Stone-Safe complains to CMA over NAMM de-listing

Anton Matthews (left) with Lee Saunders from the stonemasonry department of Weymouth College, which is at Poundbury. There will be a demonstration of the Stone-Safe memorial fixing system at the College on 19 June. If you would like to attend, email Lee on stonemasonry@weymouth.ac.uk.

Stone-Safe, the memorial fixing system, plans to complain to the Competition & Markets Authority after being told by NAMM (the National Association of Memorial Masons) that Stone-Safe is to be removed from the NAMM approved list of fixing systems available on its website.

The Stone-Safe fixing system was approved by NAMM after assessment (for which it charged £800) in 2005. It has been on the NAMM list of approved systems since then.

But Phil Potts, the NAMM National Executive Officer who retired in March, wrote to Anton Matthews, owner of Stone-Safe, to tell him he was being removed from the list because he had failed to submit the system for maintenance inspection and had failed to submit a signed annual declaration.

Phil Potts also said the Stone-Safe system was not considered a fixing system but a foundation and NAMM does not  test or approve foundations.

Anton Matthews says he was not aware he was required to submit his system for inspection nor that he had to sign a declaration. He says he has never done so before and was not aware of being asked to do so.

He believes the de-listing is because he has criticised NAMM’s tests and wants fixings to be assessed by independent UKAS-accredited centres rather than the trade association.

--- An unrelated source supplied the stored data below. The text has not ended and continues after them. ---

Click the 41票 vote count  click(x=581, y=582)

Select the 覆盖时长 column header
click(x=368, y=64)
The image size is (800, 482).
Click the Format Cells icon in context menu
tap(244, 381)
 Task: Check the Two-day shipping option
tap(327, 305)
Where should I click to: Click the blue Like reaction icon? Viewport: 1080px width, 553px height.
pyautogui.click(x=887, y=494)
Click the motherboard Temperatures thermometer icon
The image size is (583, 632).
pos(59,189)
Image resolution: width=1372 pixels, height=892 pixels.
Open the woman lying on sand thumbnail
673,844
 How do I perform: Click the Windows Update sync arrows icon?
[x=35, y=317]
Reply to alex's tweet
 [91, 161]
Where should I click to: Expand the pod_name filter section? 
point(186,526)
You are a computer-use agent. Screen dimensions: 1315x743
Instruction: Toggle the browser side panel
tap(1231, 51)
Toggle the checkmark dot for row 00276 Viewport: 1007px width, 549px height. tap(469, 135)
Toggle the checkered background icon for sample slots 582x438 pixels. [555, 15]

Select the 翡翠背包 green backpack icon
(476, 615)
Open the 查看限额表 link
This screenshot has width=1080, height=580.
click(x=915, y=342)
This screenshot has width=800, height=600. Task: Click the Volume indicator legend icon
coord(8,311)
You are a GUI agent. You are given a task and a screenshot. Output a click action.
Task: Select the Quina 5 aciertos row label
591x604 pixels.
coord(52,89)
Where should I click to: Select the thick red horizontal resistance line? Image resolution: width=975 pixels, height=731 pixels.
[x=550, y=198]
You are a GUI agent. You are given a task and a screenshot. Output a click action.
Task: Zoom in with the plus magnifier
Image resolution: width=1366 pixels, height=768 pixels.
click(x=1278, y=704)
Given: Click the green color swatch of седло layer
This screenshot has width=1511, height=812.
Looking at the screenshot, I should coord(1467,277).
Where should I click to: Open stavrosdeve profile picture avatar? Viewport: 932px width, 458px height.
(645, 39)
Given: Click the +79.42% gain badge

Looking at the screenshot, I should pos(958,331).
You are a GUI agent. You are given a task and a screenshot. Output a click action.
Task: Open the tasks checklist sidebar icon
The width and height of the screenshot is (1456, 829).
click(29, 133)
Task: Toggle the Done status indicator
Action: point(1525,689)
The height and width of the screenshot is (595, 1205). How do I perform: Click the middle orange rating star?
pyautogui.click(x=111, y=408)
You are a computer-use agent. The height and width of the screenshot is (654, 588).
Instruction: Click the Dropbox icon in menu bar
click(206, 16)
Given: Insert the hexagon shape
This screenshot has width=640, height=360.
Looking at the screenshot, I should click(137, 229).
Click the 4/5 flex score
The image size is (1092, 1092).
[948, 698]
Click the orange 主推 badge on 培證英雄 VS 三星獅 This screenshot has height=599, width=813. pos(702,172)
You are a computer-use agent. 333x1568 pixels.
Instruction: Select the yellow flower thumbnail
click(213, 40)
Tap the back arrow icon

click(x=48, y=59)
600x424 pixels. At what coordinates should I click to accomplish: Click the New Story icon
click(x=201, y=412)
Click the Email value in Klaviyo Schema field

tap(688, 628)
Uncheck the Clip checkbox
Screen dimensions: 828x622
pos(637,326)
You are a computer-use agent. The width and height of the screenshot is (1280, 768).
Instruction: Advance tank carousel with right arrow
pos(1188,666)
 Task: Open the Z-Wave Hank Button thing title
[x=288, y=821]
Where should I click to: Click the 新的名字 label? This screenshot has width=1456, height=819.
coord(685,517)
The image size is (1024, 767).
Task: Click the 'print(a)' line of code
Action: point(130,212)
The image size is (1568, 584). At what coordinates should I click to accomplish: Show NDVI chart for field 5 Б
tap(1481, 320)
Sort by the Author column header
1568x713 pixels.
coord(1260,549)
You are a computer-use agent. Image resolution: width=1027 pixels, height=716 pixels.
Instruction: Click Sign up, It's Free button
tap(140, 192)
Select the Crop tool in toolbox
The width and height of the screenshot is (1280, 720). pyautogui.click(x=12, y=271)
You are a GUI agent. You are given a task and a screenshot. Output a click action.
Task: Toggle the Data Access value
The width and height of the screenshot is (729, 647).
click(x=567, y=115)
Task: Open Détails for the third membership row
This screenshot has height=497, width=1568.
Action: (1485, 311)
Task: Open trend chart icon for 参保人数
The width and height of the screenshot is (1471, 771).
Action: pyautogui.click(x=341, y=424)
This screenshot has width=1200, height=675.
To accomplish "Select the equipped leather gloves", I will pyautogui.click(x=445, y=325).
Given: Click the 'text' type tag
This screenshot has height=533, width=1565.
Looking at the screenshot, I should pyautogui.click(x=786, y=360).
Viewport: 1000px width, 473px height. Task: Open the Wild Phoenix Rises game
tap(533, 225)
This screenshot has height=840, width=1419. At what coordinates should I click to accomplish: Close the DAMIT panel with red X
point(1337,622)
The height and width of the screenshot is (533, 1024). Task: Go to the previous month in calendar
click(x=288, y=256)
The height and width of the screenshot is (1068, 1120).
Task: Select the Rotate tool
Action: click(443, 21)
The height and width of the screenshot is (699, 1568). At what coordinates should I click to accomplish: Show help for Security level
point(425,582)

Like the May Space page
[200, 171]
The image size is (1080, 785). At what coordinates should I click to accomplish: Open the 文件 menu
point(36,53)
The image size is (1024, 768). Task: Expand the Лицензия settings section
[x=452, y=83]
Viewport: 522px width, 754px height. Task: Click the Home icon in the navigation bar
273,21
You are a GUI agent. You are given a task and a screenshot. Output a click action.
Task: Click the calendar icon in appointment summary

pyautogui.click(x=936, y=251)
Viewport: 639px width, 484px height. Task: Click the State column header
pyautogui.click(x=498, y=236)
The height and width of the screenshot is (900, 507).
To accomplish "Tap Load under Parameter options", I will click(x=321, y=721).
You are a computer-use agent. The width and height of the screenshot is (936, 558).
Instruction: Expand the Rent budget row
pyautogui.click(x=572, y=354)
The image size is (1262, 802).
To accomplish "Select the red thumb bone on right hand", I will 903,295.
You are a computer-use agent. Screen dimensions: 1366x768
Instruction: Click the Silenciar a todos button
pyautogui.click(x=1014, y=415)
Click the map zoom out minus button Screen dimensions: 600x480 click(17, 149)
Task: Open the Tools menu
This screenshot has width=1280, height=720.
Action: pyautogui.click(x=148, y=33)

In a letter, Phil Potts accused Anton of “attempting (unsuccessfully) to discredit the NAMM ground anchor accreditation process and denigrating other ground anchor manufacturers’ devices in an attempt to promote your own system”.

Both Anton Matthews and a representative of NAMM sit on the committee that is currently reviewing the British Standard for memorial fixing, BS8415. The latest meeting of that committee was on 8 May.